To do
Your answer must consist of the records below, reproduced exactly, with every picture removed.

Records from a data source
+-------+

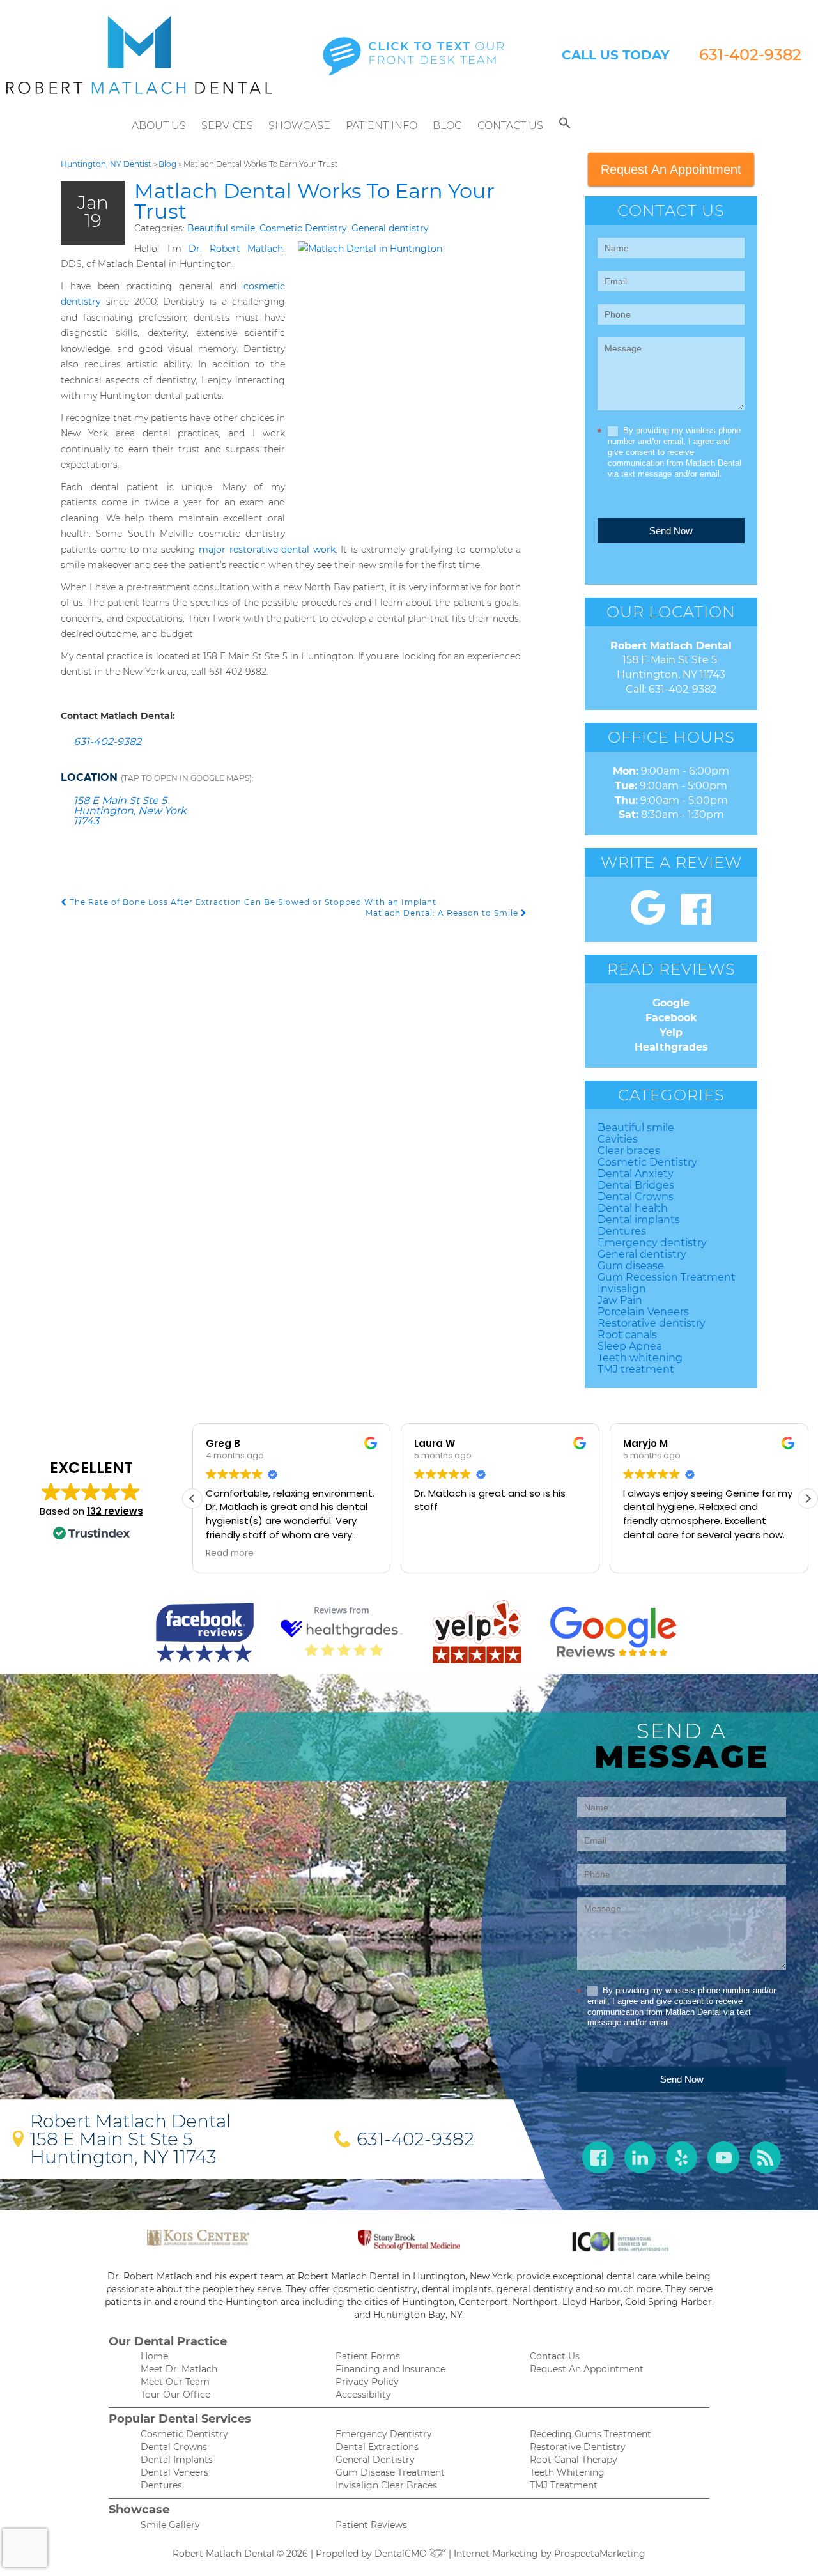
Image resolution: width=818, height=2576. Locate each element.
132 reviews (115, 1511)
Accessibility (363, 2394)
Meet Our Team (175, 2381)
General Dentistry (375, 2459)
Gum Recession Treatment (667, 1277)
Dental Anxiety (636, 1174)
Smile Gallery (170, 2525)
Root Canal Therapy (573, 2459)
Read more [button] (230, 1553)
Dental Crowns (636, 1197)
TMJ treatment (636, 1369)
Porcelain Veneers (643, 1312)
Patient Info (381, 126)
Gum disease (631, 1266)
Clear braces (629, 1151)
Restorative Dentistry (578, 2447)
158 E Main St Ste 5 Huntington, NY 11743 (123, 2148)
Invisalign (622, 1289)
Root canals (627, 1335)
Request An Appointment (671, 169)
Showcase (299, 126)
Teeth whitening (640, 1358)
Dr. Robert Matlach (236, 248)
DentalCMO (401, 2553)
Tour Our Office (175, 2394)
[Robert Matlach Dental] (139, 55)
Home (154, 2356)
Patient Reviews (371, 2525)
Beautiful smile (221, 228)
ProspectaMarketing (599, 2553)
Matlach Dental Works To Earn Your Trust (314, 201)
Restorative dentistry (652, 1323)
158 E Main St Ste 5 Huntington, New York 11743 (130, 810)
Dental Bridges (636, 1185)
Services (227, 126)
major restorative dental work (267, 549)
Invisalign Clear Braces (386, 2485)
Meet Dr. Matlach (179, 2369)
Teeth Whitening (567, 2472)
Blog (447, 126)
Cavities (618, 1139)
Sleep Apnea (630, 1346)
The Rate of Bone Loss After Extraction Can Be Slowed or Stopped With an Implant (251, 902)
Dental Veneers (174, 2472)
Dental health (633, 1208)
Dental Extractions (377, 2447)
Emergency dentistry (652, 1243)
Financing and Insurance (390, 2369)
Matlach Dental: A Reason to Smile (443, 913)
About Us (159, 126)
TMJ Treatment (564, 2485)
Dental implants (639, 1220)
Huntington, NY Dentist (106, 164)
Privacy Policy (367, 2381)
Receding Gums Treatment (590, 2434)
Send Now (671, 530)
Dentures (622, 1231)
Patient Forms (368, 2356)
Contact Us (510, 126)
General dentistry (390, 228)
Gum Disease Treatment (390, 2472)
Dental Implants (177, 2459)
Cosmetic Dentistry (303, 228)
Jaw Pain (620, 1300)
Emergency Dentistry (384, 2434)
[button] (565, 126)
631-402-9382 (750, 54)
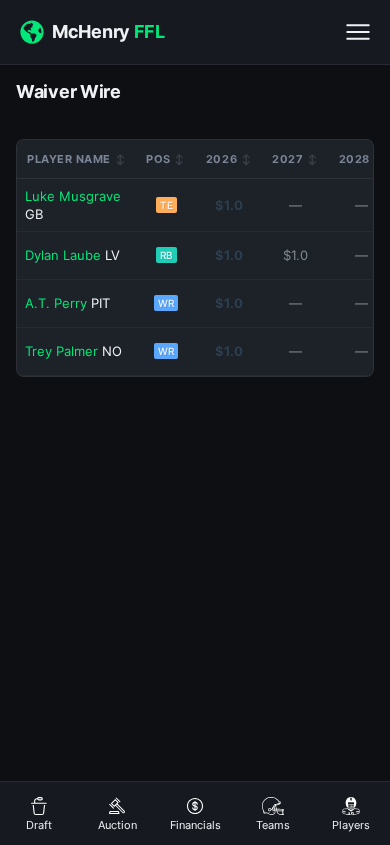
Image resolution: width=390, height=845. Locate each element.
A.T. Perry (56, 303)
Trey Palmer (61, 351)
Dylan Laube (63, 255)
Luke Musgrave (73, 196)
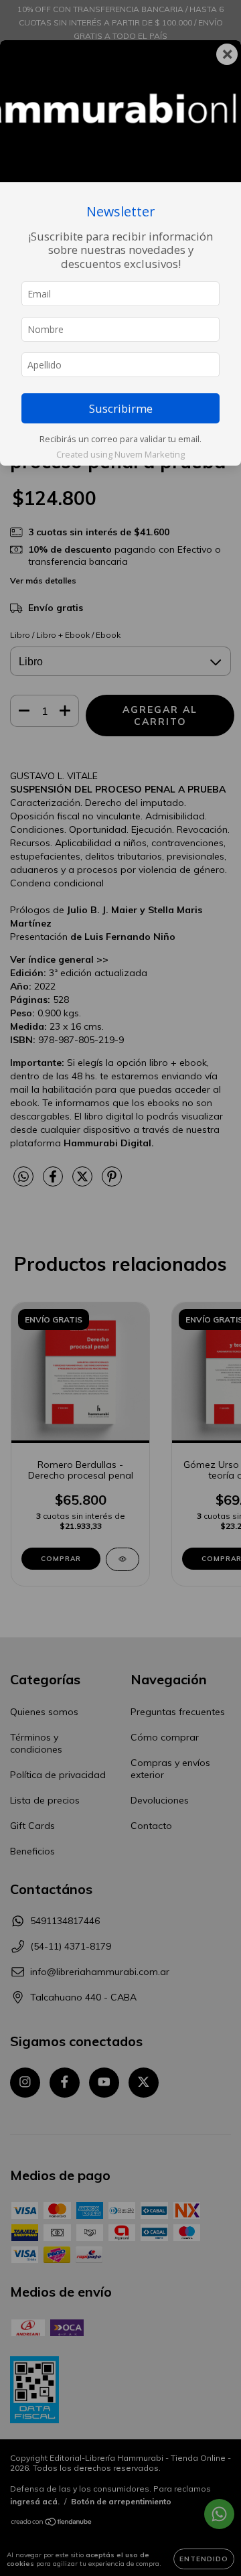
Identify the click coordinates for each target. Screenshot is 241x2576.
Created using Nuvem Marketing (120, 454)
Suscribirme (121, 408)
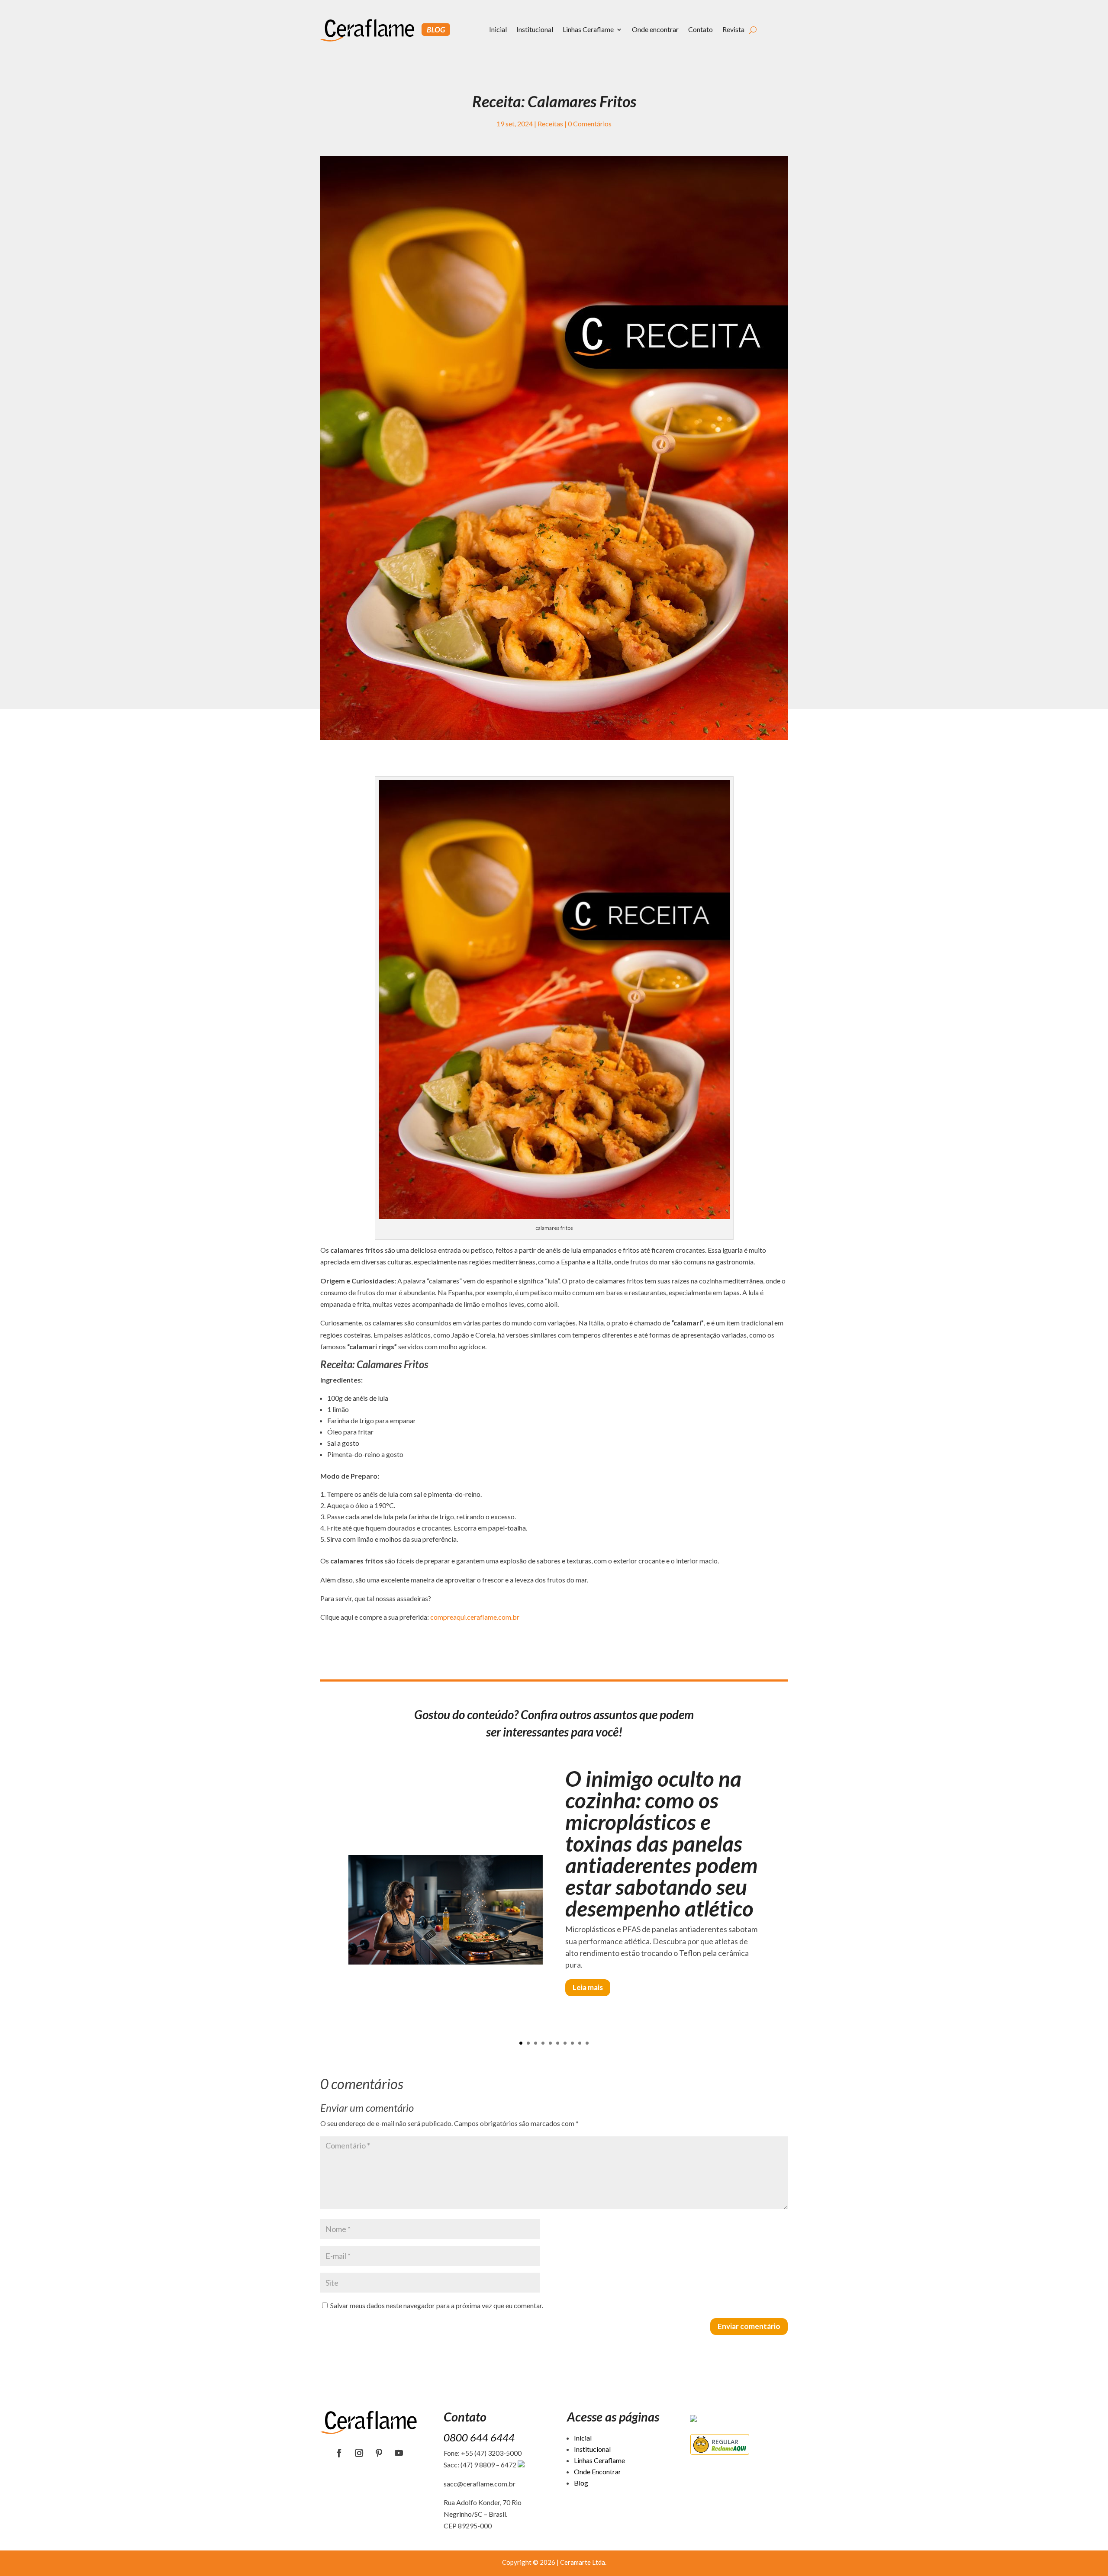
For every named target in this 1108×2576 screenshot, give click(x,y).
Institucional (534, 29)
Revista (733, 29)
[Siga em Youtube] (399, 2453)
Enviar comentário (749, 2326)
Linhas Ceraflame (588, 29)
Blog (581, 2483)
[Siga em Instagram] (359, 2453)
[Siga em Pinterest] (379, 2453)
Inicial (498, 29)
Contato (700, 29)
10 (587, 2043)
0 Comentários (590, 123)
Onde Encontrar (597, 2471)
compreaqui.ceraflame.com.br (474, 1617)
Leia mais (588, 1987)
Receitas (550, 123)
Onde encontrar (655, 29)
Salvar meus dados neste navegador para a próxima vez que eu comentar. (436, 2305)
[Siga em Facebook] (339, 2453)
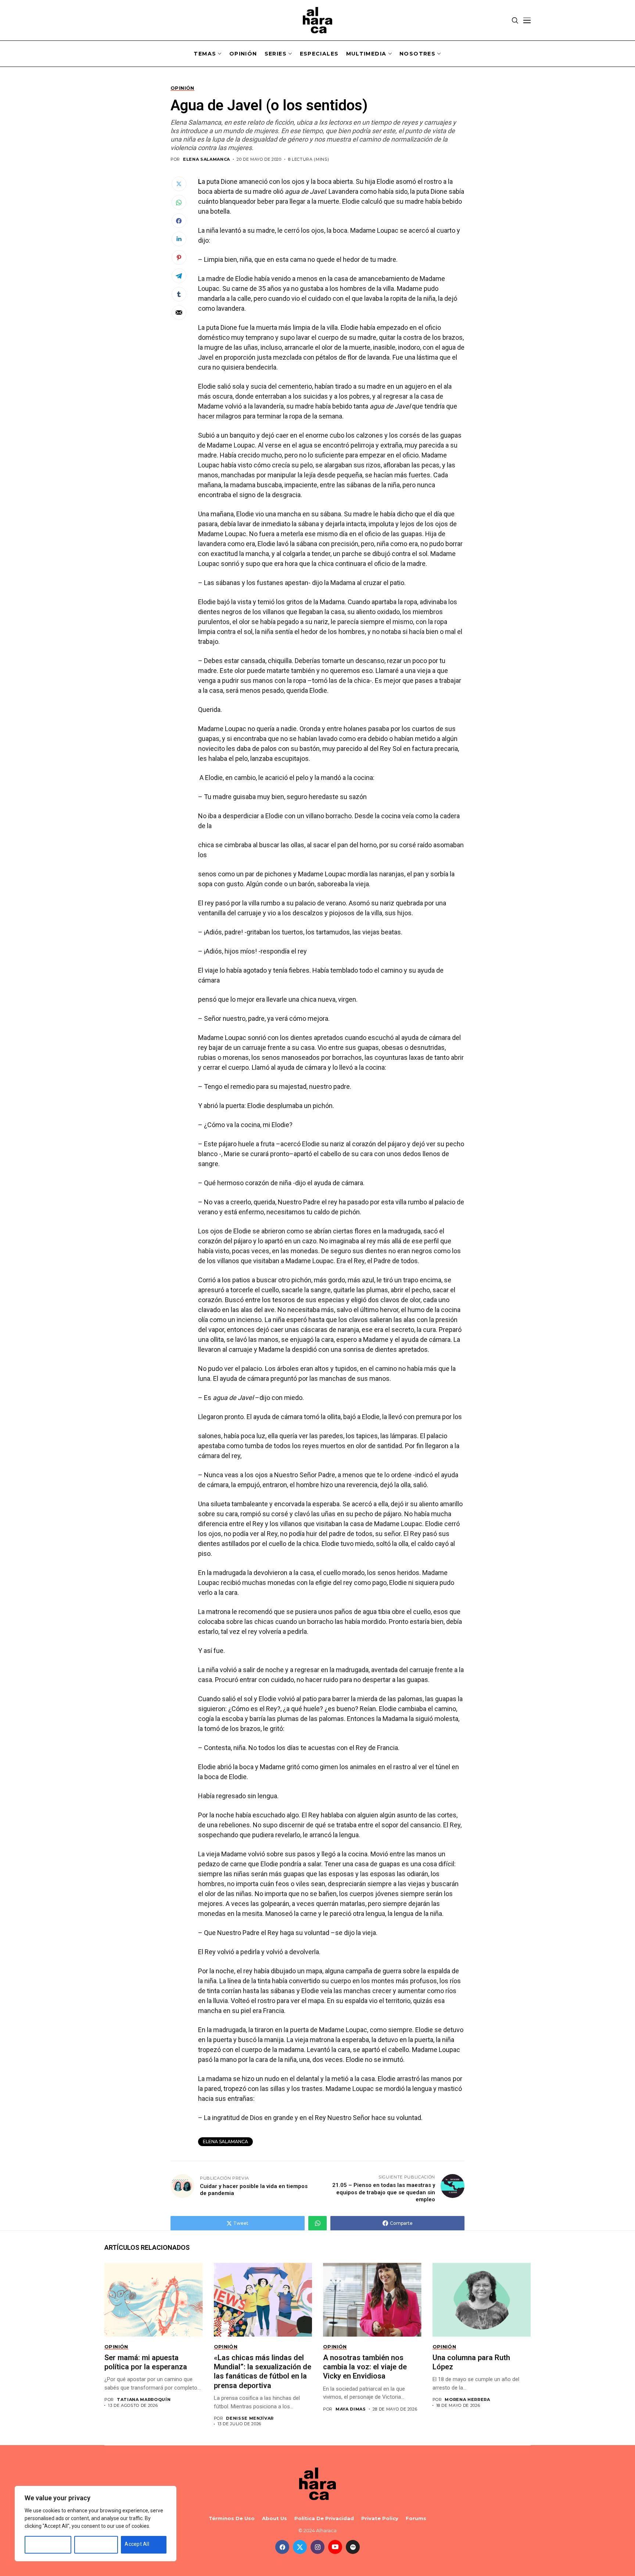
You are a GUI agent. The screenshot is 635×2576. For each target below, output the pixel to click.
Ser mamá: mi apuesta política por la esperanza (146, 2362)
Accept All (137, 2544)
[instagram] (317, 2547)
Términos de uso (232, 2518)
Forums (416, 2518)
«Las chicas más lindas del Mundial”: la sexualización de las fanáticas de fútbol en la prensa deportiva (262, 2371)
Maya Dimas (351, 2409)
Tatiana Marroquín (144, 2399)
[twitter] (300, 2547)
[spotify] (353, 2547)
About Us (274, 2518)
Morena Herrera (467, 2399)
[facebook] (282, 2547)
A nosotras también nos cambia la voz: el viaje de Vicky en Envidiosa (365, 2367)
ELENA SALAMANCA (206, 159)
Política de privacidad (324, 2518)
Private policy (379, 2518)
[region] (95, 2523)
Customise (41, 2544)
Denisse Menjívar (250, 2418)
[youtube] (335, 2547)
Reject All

+-------+

Response
Image resolution: width=818, height=2576. Locate each element.
132 reviews (115, 1511)
Accessibility (363, 2394)
Meet Our Team (175, 2381)
General Dentistry (375, 2459)
Gum Recession Treatment (667, 1277)
Dental Anxiety (636, 1174)
Smile Gallery (170, 2525)
Root Canal Therapy (573, 2459)
Read more [button] (230, 1553)
Dental Crowns (636, 1197)
TMJ treatment (636, 1369)
Porcelain Veneers (643, 1312)
Patient Info (381, 126)
Gum disease (631, 1266)
Clear braces (629, 1151)
Restorative Dentistry (578, 2447)
158 E Main St Ste 5 Huntington, NY 11743 (123, 2148)
Invisalign (622, 1289)
Root canals (627, 1335)
Request An Appointment (671, 169)
Showcase (299, 126)
Teeth whitening (640, 1358)
Dr. Robert Matlach (236, 248)
DentalCMO (401, 2553)
Tour Our Office (175, 2394)
[Robert Matlach Dental] (139, 55)
Home (154, 2356)
Patient Reviews (371, 2525)
Beautiful smile (221, 228)
ProspectaMarketing (599, 2553)
Matlach Dental Works To Earn Your Trust (314, 201)
Restorative dentistry (652, 1323)
158 E Main St Ste 5 Huntington, New York 11743 (130, 810)
Dental Bridges (636, 1185)
Services (227, 126)
major restorative dental work (267, 549)
Invisalign Clear Braces (386, 2485)
Meet Dr. Matlach (179, 2369)
Teeth Whitening (567, 2472)
Blog (447, 126)
Cavities (618, 1139)
Sleep Apnea (630, 1346)
The Rate of Bone Loss After Extraction Can Be Slowed or Stopped With an Implant (251, 902)
Dental Veneers (174, 2472)
Dental health (633, 1208)
Dental Extractions (377, 2447)
Emergency dentistry (652, 1243)
Financing and Insurance (390, 2369)
Matlach Dental: A Reason to Smile (443, 913)
About Us (159, 126)
TMJ Treatment (564, 2485)
Dental implants (639, 1220)
Huntington, NY Dentist (106, 164)
Privacy Policy (367, 2381)
Receding Gums Treatment (590, 2434)
Send Now (671, 530)
Dentures (622, 1231)
Patient Forms (368, 2356)
Contact Us (510, 126)
General dentistry (390, 228)
Gum Disease Treatment (390, 2472)
Dental Implants (177, 2459)
Cosmetic Dentistry (303, 228)
Jaw Pain (620, 1300)
Emergency Dentistry (384, 2434)
[button] (565, 126)
631-402-9382 (750, 54)
Image resolution: width=390, height=845. Locate each element.
A.T. Perry (56, 303)
Trey Palmer (61, 351)
Dylan Laube (63, 255)
Luke Musgrave (73, 196)
Identify the click coordinates for each target. Screenshot is 241x2576.
Created using Nuvem Marketing (120, 454)
Suscribirme (121, 408)
For every named target in this 1108×2576 screenshot, give click(x,y).
Institucional (534, 29)
Revista (733, 29)
[Siga em Youtube] (399, 2453)
Enviar comentário (749, 2326)
Linhas Ceraflame (588, 29)
Blog (581, 2483)
[Siga em Instagram] (359, 2453)
[Siga em Pinterest] (379, 2453)
Inicial (498, 29)
Contato (700, 29)
10 (587, 2043)
0 Comentários (590, 123)
Onde Encontrar (597, 2471)
compreaqui.ceraflame.com.br (474, 1617)
Leia mais (588, 1987)
Receitas (550, 123)
Onde encontrar (655, 29)
Salvar meus dados neste navegador para a próxima vez que eu comentar. (436, 2305)
[Siga em Facebook] (339, 2453)
You are a GUI agent. The screenshot is 635×2576. For each target below, output the pixel to click.
Ser mamá: mi apuesta política por la esperanza (146, 2362)
Accept All (137, 2544)
[instagram] (317, 2547)
Términos de uso (232, 2518)
Forums (416, 2518)
«Las chicas más lindas del Mundial”: la sexualización de las fanáticas de fútbol en la prensa deportiva (262, 2371)
Maya Dimas (351, 2409)
Tatiana Marroquín (144, 2399)
[twitter] (300, 2547)
[spotify] (353, 2547)
About Us (274, 2518)
Morena Herrera (467, 2399)
[facebook] (282, 2547)
A nosotras también nos cambia la voz: el viaje de Vicky en Envidiosa (365, 2367)
ELENA SALAMANCA (206, 159)
Política de privacidad (324, 2518)
Private policy (379, 2518)
[region] (95, 2523)
Customise (41, 2544)
Denisse Menjívar (250, 2418)
[youtube] (335, 2547)
Reject All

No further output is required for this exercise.